PROG ROCK: “Darkness at Noon” (Phideaux, one song from Number Seven)

COUNTRY:  “I’m Hungry, I’m Tired” (Gail Davies)

PROG ROCK: “Part of the Machine” (Jethro Tull)


PROG ROCK: “Moribund the Burgermeister’ (Peter Gabriel) – yeah I know people don’t count his solo career after Genesis as prog rock, but this song was.

COUNTRY: “Eighteen Wheels and a Dozen Roses” (Kathy Mattea)

COUNTRY: “Beer Drinkin’ Song” (Lacy J. Dalton)

COUNTRY: “The Legend of Wooley Swamp” (Charlie Daniels Band)

COUNTRY: “That’s Just About Right” (Blackhawk)

COUNTRY: “Mama Tried” (Merle Haggard)

COUNTRY: “Dakota (The Dancing Bear)” (Kris Kristofferson and Rita Coolidge)
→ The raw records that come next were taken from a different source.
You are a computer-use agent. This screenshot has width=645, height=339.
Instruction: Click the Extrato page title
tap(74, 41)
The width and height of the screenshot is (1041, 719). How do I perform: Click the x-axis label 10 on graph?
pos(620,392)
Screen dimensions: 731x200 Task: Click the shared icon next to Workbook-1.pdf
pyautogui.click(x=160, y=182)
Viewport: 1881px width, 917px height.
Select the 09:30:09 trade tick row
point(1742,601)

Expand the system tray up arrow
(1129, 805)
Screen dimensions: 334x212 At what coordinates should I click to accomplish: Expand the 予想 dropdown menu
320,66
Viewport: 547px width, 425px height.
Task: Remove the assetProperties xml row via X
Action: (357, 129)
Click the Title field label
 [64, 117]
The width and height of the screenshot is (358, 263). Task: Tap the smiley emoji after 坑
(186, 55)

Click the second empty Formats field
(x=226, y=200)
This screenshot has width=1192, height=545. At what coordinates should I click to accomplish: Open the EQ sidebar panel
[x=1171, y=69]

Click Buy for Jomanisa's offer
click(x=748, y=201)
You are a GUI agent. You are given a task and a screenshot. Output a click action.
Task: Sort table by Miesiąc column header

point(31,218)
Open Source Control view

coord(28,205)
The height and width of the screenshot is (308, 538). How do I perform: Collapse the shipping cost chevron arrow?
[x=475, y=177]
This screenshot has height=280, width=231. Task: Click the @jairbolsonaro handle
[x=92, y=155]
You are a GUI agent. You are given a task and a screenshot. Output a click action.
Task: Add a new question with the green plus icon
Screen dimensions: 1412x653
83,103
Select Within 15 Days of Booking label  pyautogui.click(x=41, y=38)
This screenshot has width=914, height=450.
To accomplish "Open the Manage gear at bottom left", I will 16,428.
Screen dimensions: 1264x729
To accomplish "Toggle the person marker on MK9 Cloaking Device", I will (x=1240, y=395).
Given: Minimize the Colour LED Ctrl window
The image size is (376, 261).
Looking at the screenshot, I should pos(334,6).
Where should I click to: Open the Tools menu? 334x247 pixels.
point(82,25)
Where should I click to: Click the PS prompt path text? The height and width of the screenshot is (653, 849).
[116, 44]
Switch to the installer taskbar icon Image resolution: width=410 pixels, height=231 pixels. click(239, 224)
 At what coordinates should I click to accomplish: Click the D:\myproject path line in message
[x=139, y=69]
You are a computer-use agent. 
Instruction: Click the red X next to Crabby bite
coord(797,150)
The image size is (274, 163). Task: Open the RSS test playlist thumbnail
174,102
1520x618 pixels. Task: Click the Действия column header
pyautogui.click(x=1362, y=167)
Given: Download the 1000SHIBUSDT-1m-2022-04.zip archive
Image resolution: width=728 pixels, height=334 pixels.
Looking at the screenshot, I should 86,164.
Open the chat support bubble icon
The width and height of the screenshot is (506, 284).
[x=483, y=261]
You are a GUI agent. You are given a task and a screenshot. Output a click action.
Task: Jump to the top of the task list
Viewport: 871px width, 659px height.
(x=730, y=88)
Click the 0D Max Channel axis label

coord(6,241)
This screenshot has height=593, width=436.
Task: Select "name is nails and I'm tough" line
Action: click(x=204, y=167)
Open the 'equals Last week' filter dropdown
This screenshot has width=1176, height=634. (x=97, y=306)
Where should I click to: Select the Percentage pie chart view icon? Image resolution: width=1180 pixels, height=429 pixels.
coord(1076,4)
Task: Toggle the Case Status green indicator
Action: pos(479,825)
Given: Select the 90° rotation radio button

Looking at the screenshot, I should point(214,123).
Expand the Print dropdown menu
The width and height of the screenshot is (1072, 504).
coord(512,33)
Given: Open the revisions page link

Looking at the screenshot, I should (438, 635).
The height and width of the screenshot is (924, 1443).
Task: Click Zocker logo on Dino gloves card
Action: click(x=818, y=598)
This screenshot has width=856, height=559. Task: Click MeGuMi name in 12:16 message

PROG ROCK: “The Hazards of Love 3” (The Decemberists)

COUNTRY: “Changing All The Time”

PROG ROCK:  “Static” (Planet P Project)

PROG ROCK: “Epitaph” (King Crimson)

COUNTRY: “Somebody Killed Dewey Jones Daughter” (Lacy J. Dalton)

COUNTRY: “Little Brother” (Wayner Parker)

Music as a means of storytelling is really important to me.  Music is one of the first ways I could understand and use language. It’s still easier for me to understand something if it’s a song.  Or to communicate by singing or playing music. There’s something about music that brings language together.  It brings comprehension together. It brings lots of things about communication and understanding together.

By the way, the guy who made “Pink World”, his name’s Tony Carey. He does his prog rock science-fiction music under the name of Planet P Project. What initially drew me to Tony Carey was not that “Pink World” was this giant story album. It was Tony Carey’s accent. Because Tony Carey is an Okie. Like my family. So he sounded familiar, he had that weird combination of a California accent and a bit of southern thrown in. And it reminded me of my father’s accent so I just felt comfortable with this guy’s music.

I later found out he did a song about the Dust Bowl (“Dust”):

And the funny thing is, as prog rock as Planet P Project is, someone once asked Tony Carey if he would ever do a country song. His reply was, “They’re all country songs.”